++++ Extract ++++

Lynx: Canada’s new high-value payment system
An interview with Mike Hoganson, Director, Lynx, at Payments Canada
Financial IT: Mike, could you please briefly explain the history of Lynx, in the context of where Canada’s high-value payment system has come from and where it is going?
Mike Hoganson (MH): In 2016, Payments Canada released the Vision for the Canadian Payments Ecosystem. To support the long-term growth of Canada’s economy and payment needs of today and in the future, a fundamental part of this Vision was the introduction of a new high-value payment system.
Planning for this new system began in 2017, in partnership with various stakeholders- including the Bank of Canada, our regulators, our members and our technology partners. To mitigate risk, a decision was made to release Lynx in two stages.

++++ Data shown ++++

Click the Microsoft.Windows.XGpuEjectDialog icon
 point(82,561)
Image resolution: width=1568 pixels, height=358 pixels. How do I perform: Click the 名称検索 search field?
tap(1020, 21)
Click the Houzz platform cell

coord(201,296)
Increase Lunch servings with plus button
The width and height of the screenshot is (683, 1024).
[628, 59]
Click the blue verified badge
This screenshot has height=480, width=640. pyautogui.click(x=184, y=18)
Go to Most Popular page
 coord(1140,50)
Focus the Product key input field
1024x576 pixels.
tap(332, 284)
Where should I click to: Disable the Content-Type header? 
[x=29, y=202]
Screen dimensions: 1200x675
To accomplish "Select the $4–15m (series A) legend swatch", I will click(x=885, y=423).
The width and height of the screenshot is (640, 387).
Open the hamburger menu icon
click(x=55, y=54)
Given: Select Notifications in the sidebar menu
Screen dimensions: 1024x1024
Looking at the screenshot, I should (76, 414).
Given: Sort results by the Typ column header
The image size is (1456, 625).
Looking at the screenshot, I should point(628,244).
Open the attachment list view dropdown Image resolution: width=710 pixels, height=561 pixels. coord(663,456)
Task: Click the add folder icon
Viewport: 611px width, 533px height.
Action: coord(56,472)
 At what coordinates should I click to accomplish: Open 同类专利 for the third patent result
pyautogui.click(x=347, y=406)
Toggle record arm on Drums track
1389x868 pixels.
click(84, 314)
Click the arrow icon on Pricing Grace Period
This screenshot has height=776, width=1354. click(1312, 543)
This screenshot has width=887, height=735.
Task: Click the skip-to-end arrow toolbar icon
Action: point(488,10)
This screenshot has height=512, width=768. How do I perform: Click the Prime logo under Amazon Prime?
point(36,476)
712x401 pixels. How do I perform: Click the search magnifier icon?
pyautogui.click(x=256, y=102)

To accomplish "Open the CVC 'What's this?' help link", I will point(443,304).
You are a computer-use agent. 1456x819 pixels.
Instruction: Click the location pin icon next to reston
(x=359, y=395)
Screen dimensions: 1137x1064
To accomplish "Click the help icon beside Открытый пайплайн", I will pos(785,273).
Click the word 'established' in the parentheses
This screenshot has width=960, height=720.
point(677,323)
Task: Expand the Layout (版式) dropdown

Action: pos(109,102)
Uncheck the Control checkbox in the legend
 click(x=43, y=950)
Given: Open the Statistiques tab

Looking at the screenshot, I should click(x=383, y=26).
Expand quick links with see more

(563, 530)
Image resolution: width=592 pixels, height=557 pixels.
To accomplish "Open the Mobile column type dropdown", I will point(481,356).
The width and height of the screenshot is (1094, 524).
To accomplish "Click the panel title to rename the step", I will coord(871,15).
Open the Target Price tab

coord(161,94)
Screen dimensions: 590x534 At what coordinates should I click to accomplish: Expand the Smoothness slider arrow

++++

Work item: From the Lynx interview, quote word for word the passage starting with "Lynx: Canada’s new" and going on through "in two stages.".

Task output:
Lynx: Canada’s new high-value payment system
An interview with Mike Hoganson, Director, Lynx, at Payments Canada
Financial IT: Mike, could you please briefly explain the history of Lynx, in the context of where Canada’s high-value payment system has come from and where it is going?
Mike Hoganson (MH): In 2016, Payments Canada released the Vision for the Canadian Payments Ecosystem. To support the long-term growth of Canada’s economy and payment needs of today and in the future, a fundamental part of this Vision was the introduction of a new high-value payment system.
Planning for this new system began in 2017, in partnership with various stakeholders- including the Bank of Canada, our regulators, our members and our technology partners. To mitigate risk, a decision was made to release Lynx in two stages.